Everything from the line containing "Комплектующие EXPEcomp (38, 2293)" through the line containing "WORKBOOK S16 (54, 1462)" should be repeated exactly, and nothing else from the data.

***

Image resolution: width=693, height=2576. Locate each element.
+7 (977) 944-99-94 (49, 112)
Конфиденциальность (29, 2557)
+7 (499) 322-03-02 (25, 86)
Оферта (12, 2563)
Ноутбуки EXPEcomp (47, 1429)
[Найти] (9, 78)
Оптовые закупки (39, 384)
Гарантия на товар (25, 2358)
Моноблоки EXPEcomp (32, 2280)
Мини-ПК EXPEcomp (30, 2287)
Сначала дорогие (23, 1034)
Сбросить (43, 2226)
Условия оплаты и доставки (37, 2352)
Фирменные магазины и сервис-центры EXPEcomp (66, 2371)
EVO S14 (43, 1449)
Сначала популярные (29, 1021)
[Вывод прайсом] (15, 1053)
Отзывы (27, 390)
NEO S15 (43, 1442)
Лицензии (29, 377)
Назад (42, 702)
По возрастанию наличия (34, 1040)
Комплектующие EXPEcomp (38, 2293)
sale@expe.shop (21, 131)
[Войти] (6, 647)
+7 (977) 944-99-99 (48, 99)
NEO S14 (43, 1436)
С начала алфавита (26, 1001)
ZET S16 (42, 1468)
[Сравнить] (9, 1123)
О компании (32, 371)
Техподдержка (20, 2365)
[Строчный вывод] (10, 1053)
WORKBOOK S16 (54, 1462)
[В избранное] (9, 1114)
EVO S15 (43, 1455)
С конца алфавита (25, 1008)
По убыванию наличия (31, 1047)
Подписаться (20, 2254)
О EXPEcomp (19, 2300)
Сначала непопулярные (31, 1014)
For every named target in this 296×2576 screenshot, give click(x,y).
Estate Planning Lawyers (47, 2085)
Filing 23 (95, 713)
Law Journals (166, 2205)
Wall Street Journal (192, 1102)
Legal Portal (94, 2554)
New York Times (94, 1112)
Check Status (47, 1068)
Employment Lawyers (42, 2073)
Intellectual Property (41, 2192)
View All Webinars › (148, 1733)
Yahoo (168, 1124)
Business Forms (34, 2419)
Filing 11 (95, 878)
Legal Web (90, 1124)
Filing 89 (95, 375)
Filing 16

***

▶ [Answer for the task]
Комплектующие EXPEcomp (38, 2293)
sale@expe.shop (21, 131)
[Войти] (6, 647)
+7 (977) 944-99-99 (48, 99)
NEO S14 (43, 1436)
С начала алфавита (26, 1001)
ZET S16 (42, 1468)
[Сравнить] (9, 1123)
О компании (32, 371)
Техподдержка (20, 2365)
[Строчный вывод] (10, 1053)
WORKBOOK S16 (54, 1462)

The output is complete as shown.